If you have 2 minutes, meet Prof. Emily Knox. She has written several books on the topic and has been cited as an expert in many major media outlets. She also testified before the U.S. Senate Committee on book bans in 2023.

If you have 3 minutes, get data highlights about book bans from NPR, NBC and/or the Guardian. Reports are put out by both PEN America and the ALA each year, and differ in how they define book bans.
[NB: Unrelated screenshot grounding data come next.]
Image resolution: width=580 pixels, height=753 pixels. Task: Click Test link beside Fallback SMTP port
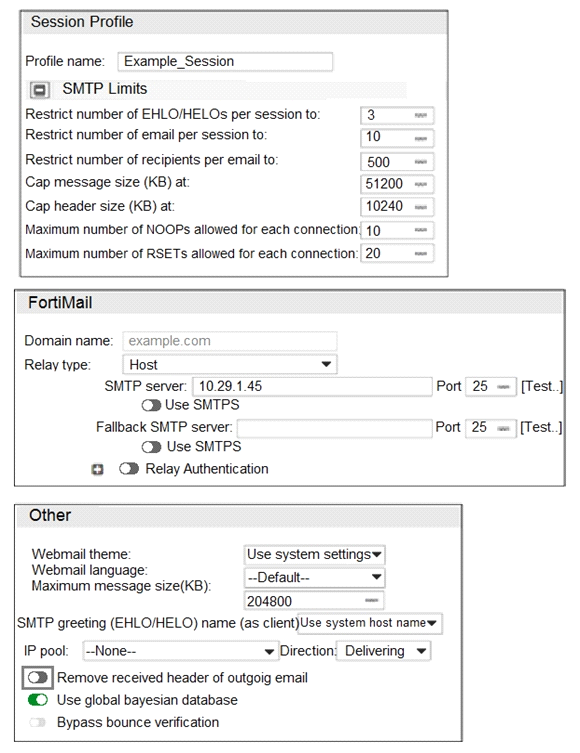pos(541,427)
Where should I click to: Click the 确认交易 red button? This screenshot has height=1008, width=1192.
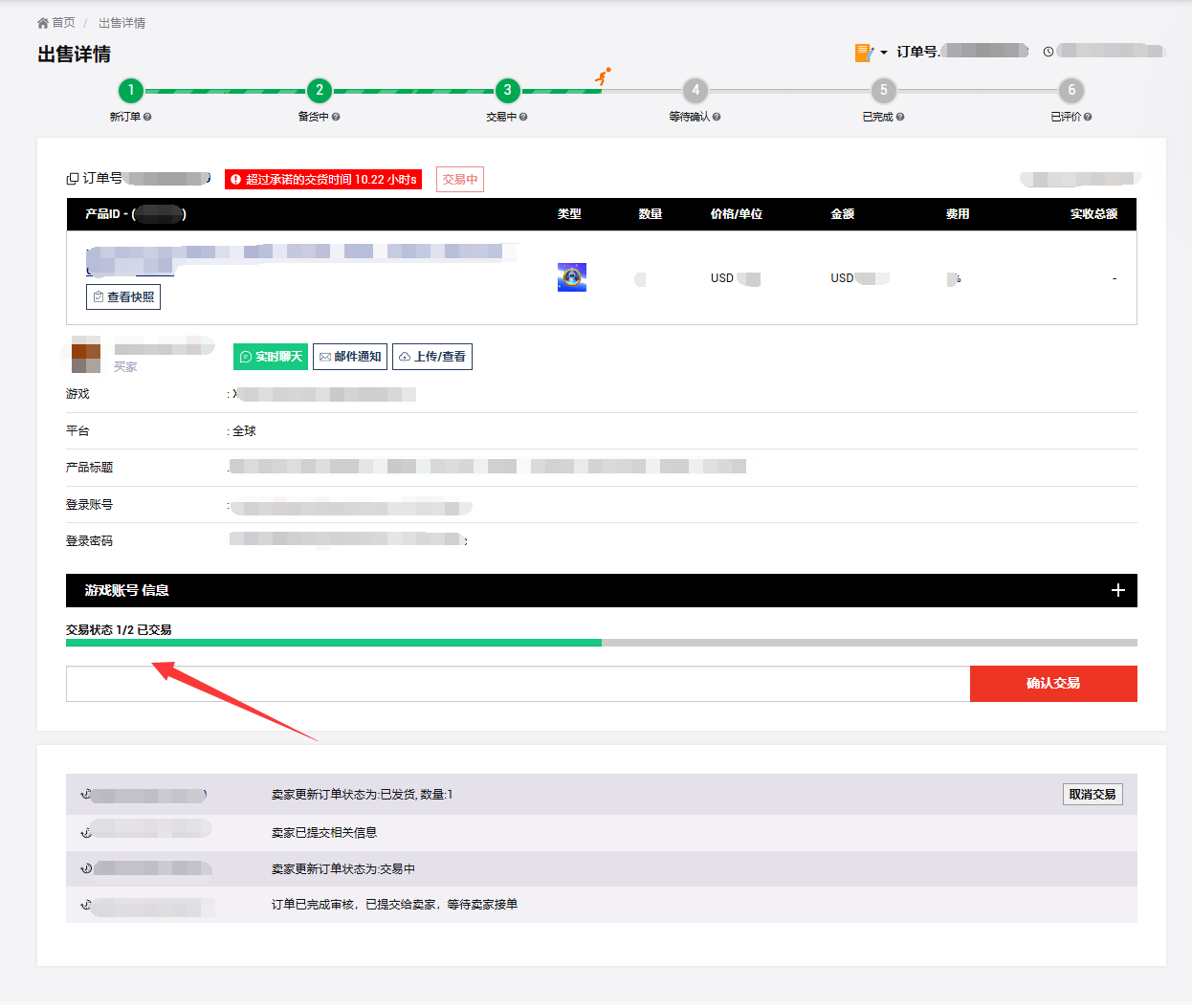tap(1052, 684)
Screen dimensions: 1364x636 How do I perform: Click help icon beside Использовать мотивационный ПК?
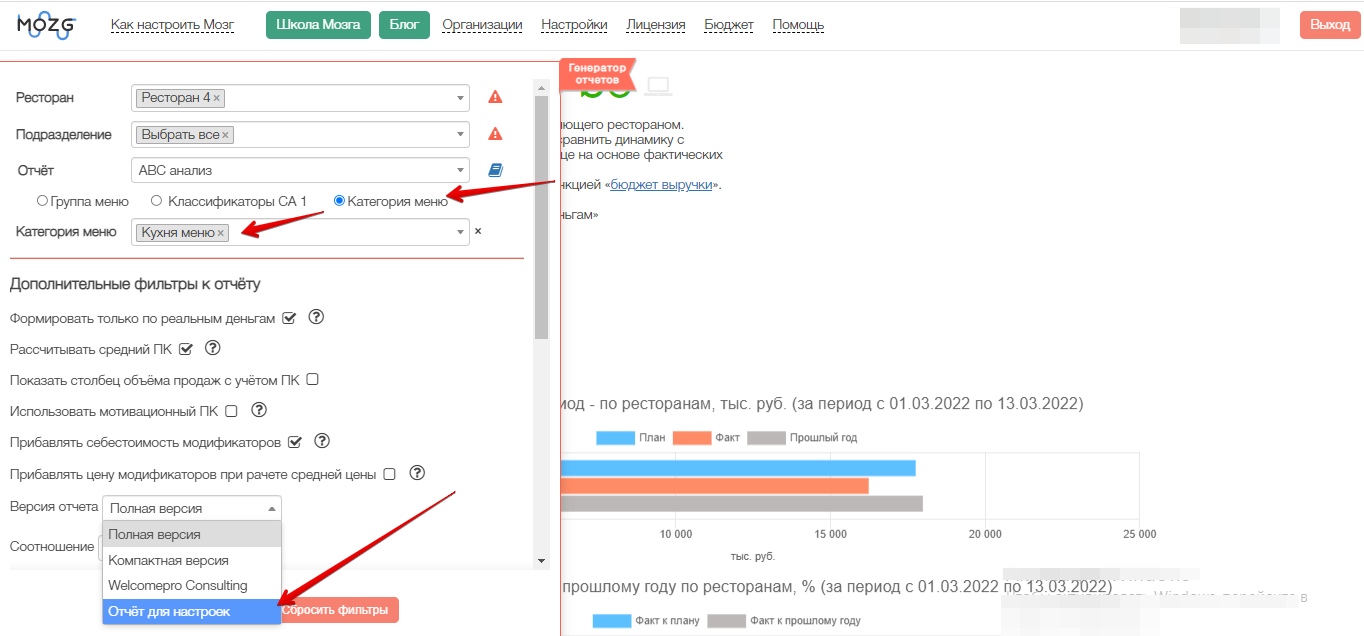click(x=259, y=410)
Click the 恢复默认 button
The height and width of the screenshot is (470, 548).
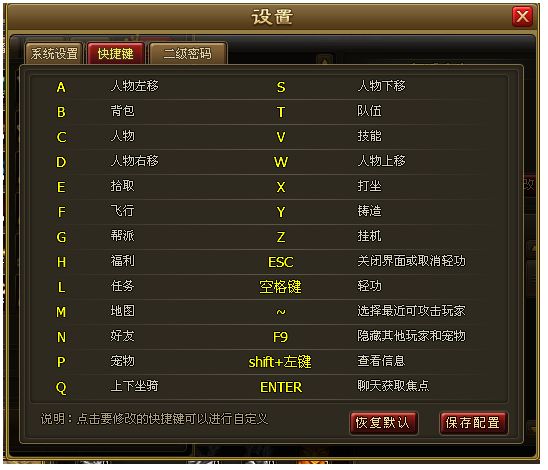tap(383, 423)
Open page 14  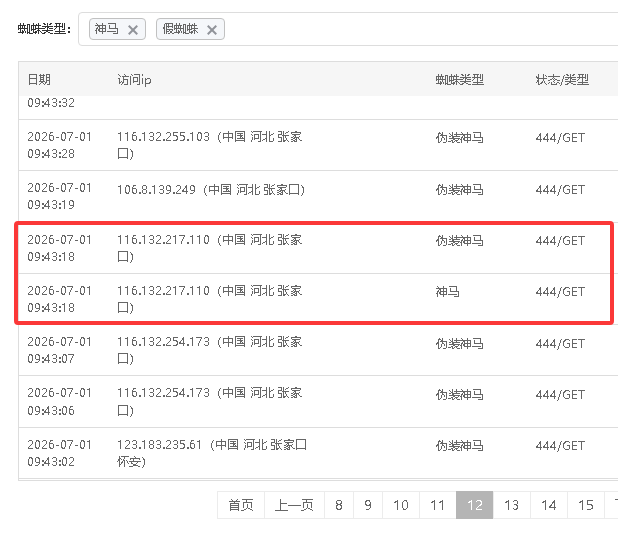click(x=549, y=505)
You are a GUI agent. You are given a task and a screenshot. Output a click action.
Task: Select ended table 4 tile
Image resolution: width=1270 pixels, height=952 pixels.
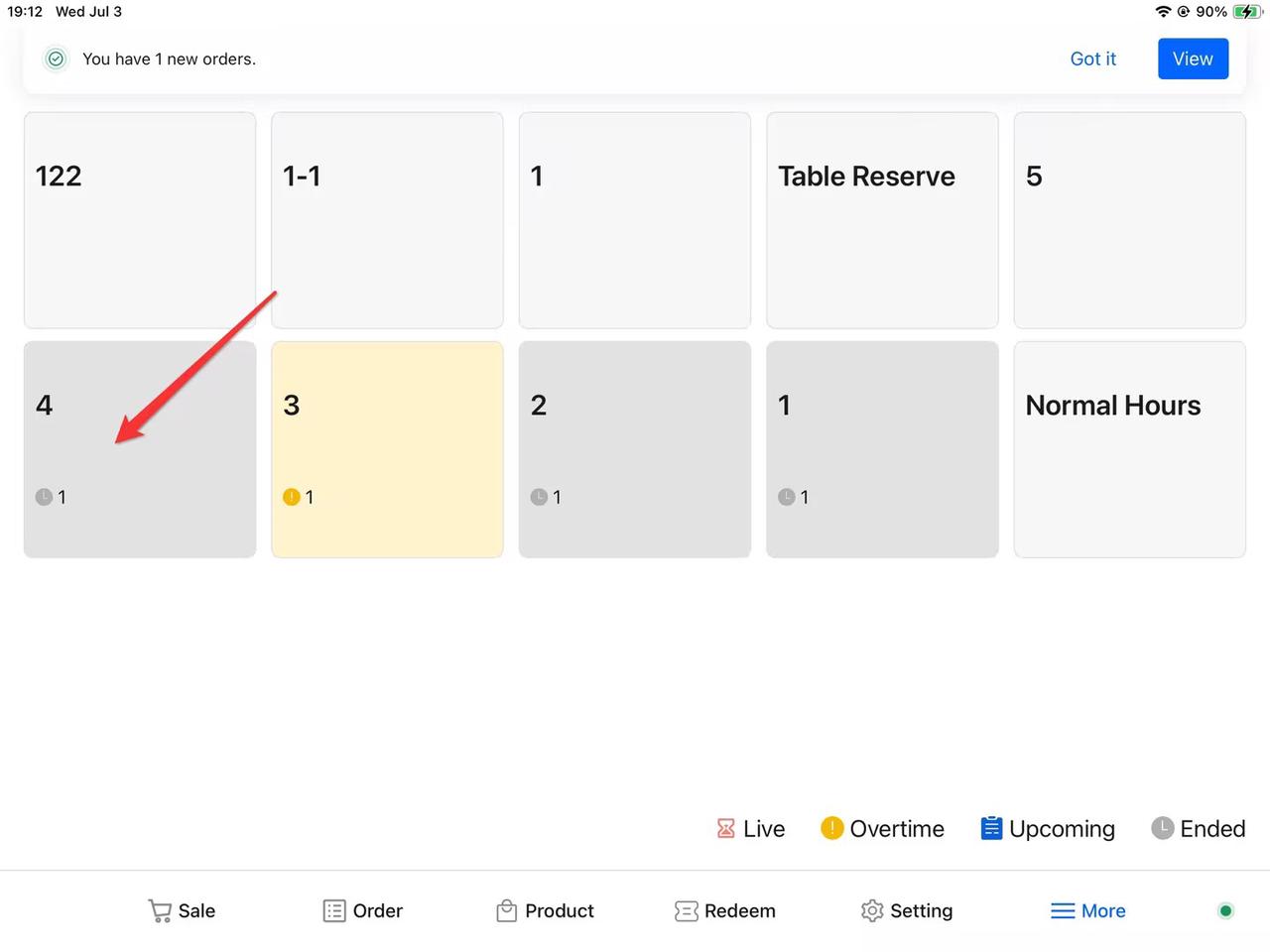140,449
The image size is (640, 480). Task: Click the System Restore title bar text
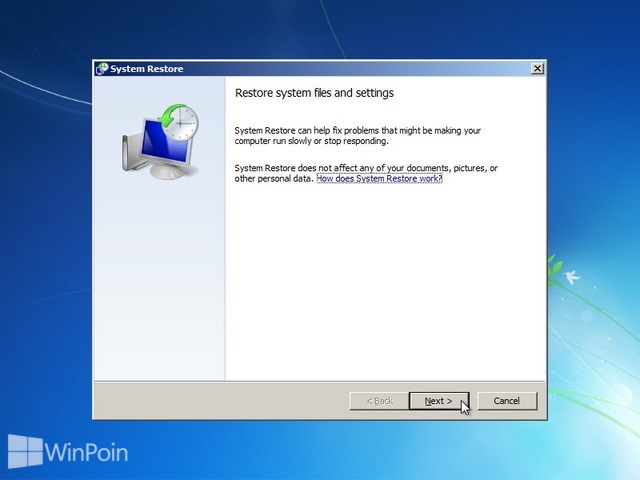coord(147,69)
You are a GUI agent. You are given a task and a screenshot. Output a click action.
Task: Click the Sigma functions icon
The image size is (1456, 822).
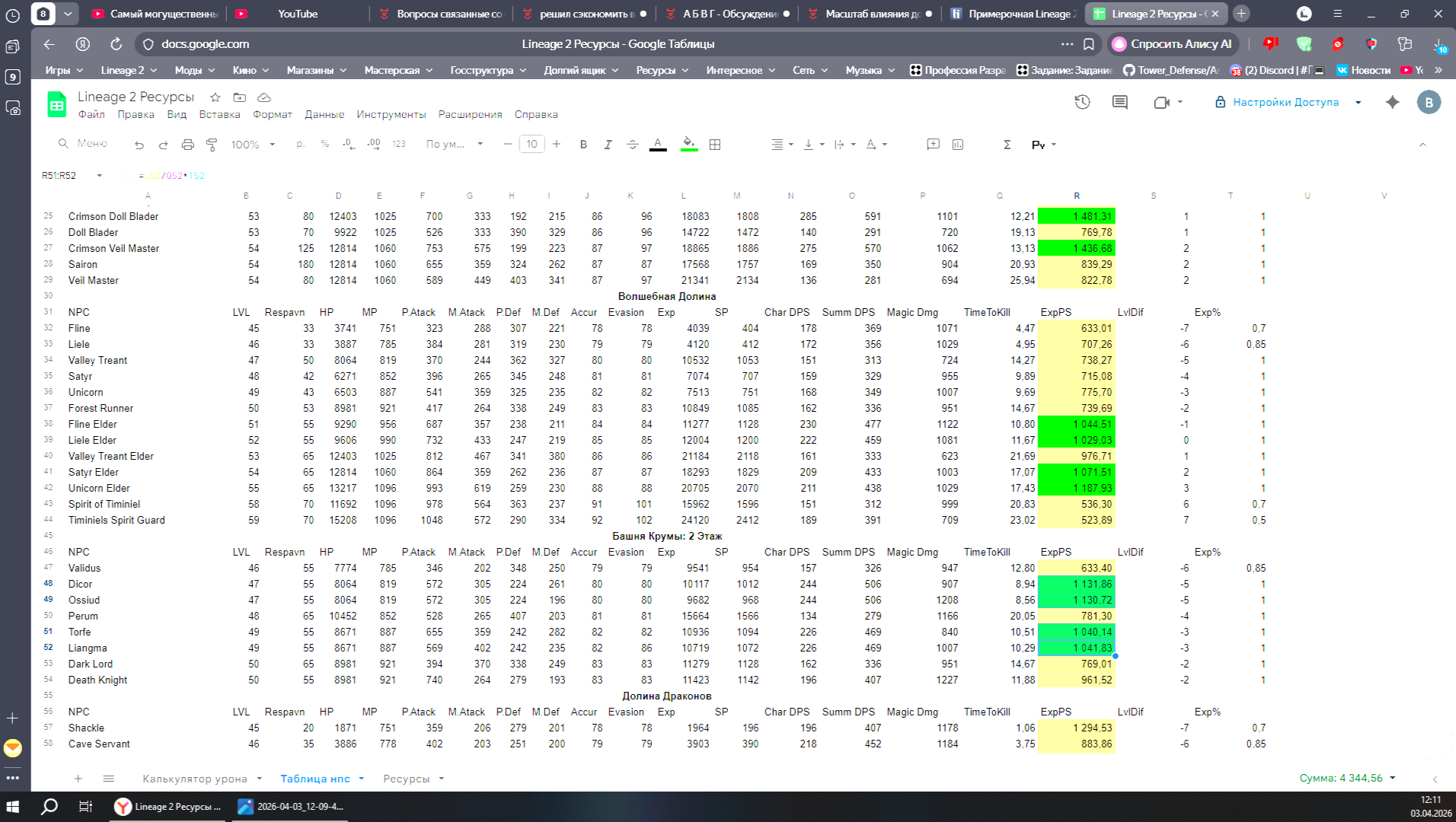click(1007, 145)
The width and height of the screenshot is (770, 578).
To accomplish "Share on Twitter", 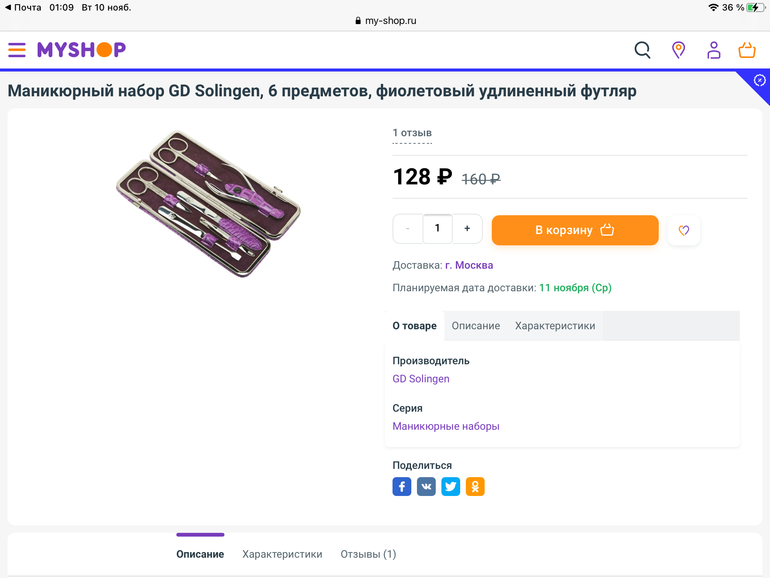I will tap(451, 487).
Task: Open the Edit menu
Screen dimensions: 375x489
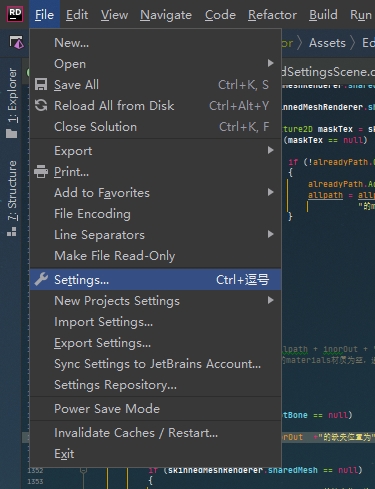Action: 77,15

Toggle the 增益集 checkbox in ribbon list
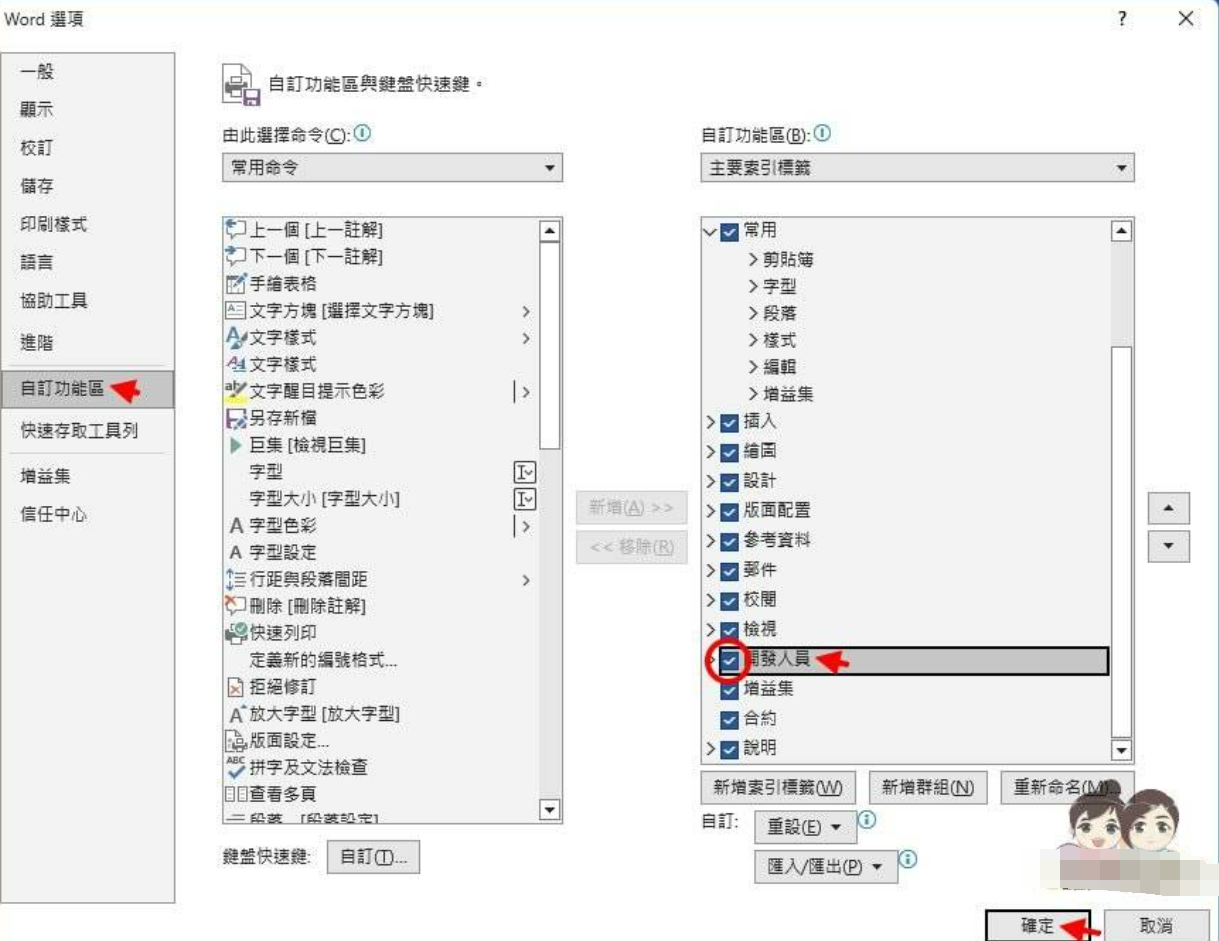click(x=729, y=689)
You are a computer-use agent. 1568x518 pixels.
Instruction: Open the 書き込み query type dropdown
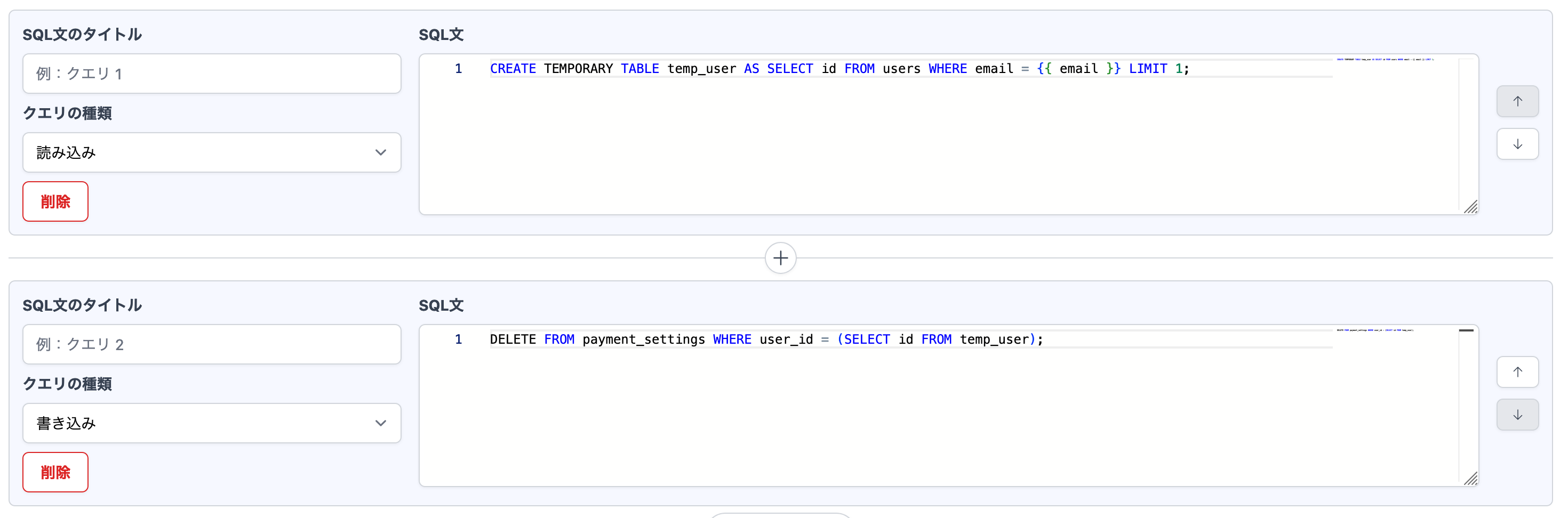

Each media outlet highlights slightly different aspects and links to either or both reports.

If you have another 3 minutes, NBC also notes that there is a “soft-censorship” aspect of books bans that goes unreported.

If you have 5 minutes, read an Inside Higher Ed article about how K-12 book bans affect higher education and our larger society, not just students in those grades.

If you have 50 minutes, check out a webinar recording with Emily Knox hosted by the F&S Diversity and Inclusion committee.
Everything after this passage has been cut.